MATERIAL TERMS OF PROPOSED INDEX FUND SUB-ADVISORY AGREEMENT
The Proposed Index Fund Sub-Advisory Agreement was approved by
the Board of Directors on June 4, 1997. The Proposed Index Fund Sub-Advisory
Agreement provides that SSGA, subject to the general supervision of the
Company's Board of Directors and GEIM, will provide a continuous investment
program for the Fund's assets, including investment research and management.
SSGA will be responsible for placing purchase and sale orders for portfolio
transactions of the Fund. In this capacity, SSGA may obtain and evaluate
appropriate economic, statistical, timing, and financial information and
formulate and implement investment programs in furtherance of the Index Fund's
investment objective. SSGA will be responsible for periodically consulting with
GEIM from time to time regarding matters pertaining to the Index Fund.

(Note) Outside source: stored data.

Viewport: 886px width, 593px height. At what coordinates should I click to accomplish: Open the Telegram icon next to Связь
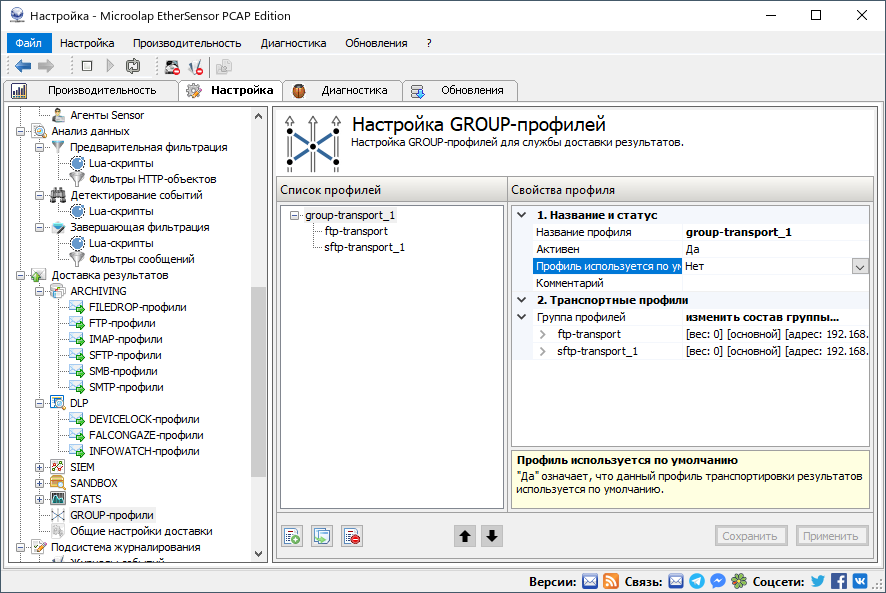pyautogui.click(x=697, y=580)
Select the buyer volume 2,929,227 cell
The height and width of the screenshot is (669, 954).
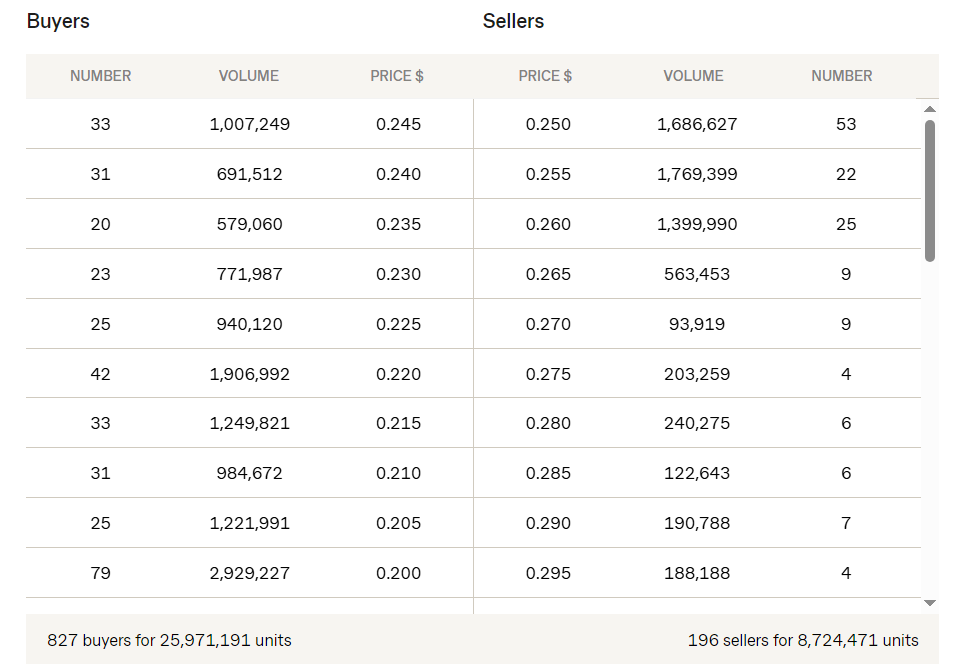[249, 574]
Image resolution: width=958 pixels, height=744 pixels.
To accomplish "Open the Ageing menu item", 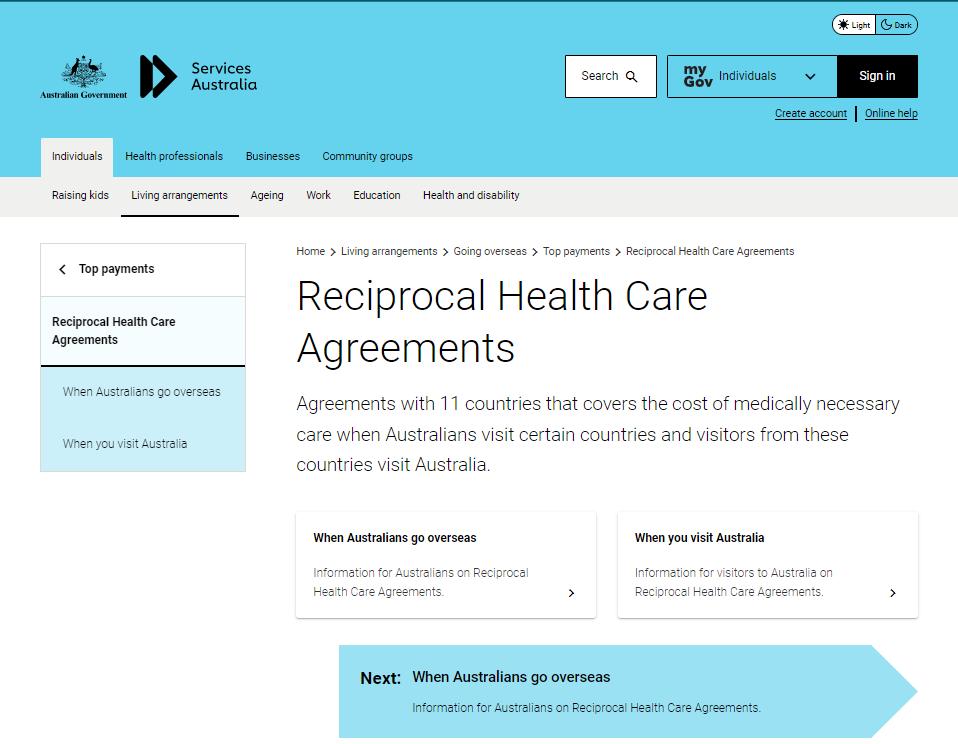I will pyautogui.click(x=267, y=196).
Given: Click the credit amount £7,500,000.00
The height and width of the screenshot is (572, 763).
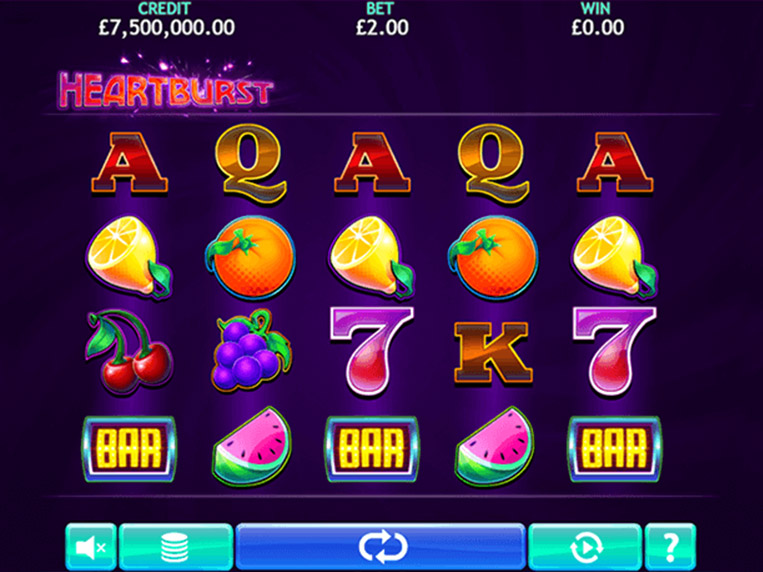Looking at the screenshot, I should (x=166, y=27).
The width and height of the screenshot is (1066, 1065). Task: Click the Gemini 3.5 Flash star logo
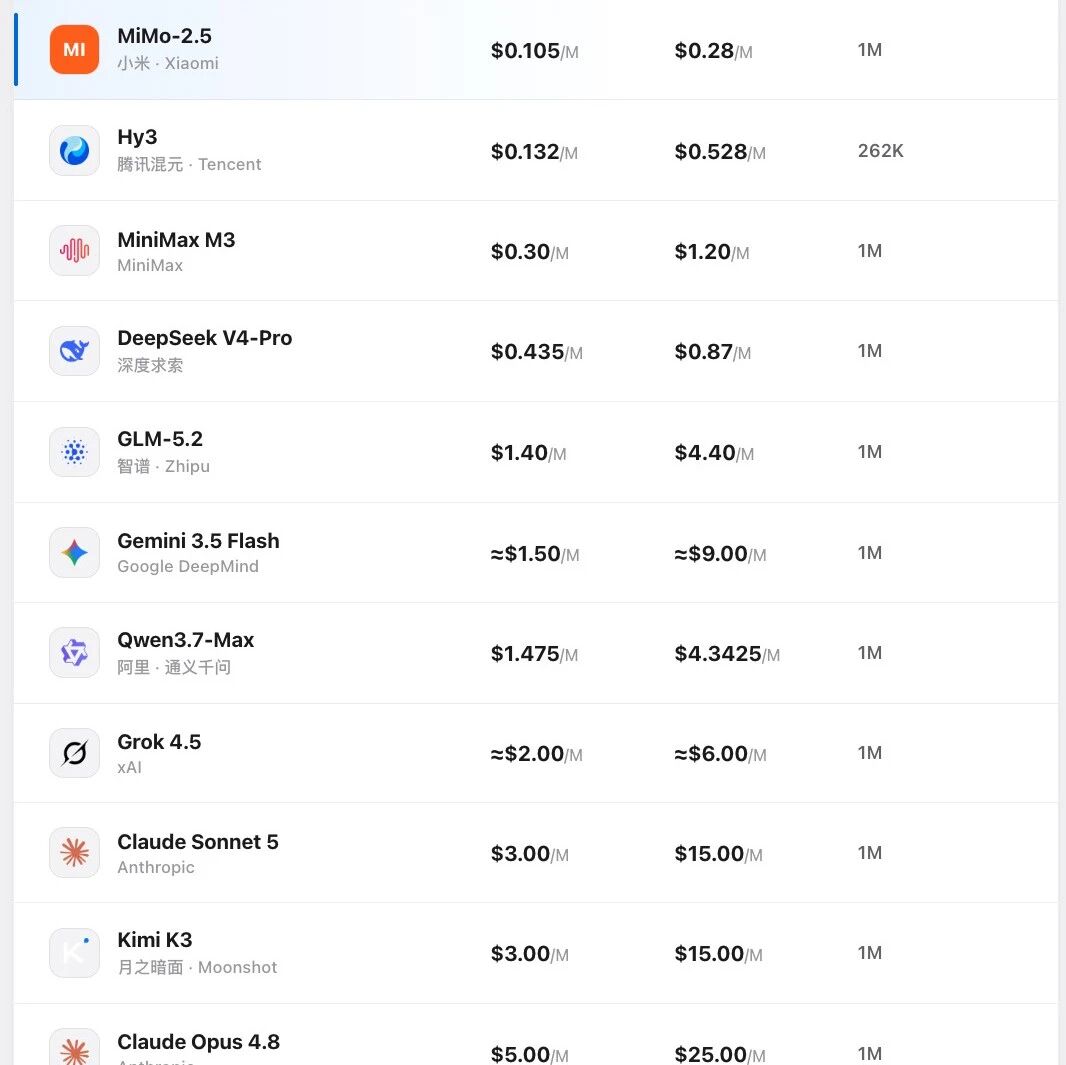coord(74,553)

The
Proposed Index Fund Sub-Advisory Agreement provides that SSGA will be permitted,
on an equitable basis, to fill orders for simultaneously placed purchases and
sales of the same security among the Index Fund and one or more accounts advised
by SSGA.
As compensation for its services to the S&P 500 Index Fund on
behalf of GEIM, SSGA will receive a monthly fee from GEIM based on the average
daily net assets of the Index Fund at the following annual rates: .05% of the
first $100,000,000; .04% of the next $200,000,000; and .03% of amounts in excess
of $300,000,000.
The Proposed Index Fund Sub-Advisory Agreement will terminate
automatically if assigned or in the event of termination of the Index Fund
Advisory Agreement, and will be terminable at any time without penalty by the
Directors of the Company or by vote of a majority of the outstanding shares of
the Index Fund on 60 days' written notice to GEIM or SSGA, and by either GEIM or
SSGA on 60 days' written notice to the other.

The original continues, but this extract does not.